I think my impression of artists was a little off, and blurry. I just imagine them so much more intelligent and refined than myself. Don't look at my ketchup squiggles drawing. Shoot, you just looked didn't you?


Jeff's was really cool. He recreated a picture of us in front of the temple on our wedding day. Love him.


This was the most fun. I don't even remember what the technique is called, but you paint onto canvas, then you accidentally squeeze the bottle of paint so hard that the top pops off and splats a huge puddle of red paint. Oh wait, just the first part. I invented the second part:)


You then poor white or black paint at the top, and then....



you squeegee the whole thing.


When you're done you have a new picture. Some of the pictures others did were waayy cool. Ours was, well, unique.


Here we are with the finished product. Our clothes are still intact, and nothing inappropriate happened.
Well, I might have said some inappropriate things, but that's nothing new, or unexpected for that matter.

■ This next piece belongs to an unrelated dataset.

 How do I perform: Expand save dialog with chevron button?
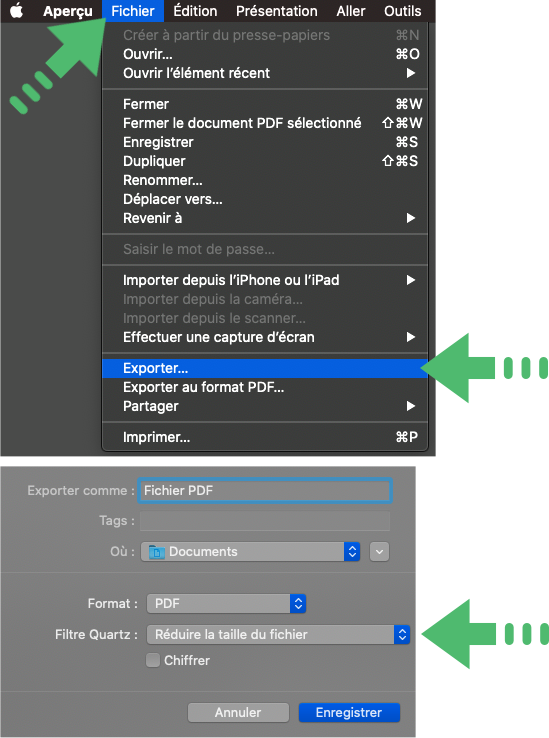coord(379,552)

It was actually really, really fun. Jeff bought a Groupon for this, but lovely, wonderful Mark Miller told him that we were so fun that we could come back any time at the Groupon price.

Yeah, we're awesome like that.

Oh, and I'm not showing you my barn picture that really looks like a lean-to with squiggles because, well, I don't want you to be intimidated by my impressive art skills.

Truly, I'm genius:) Ok, not really. But I'm fun. That counts for something, right?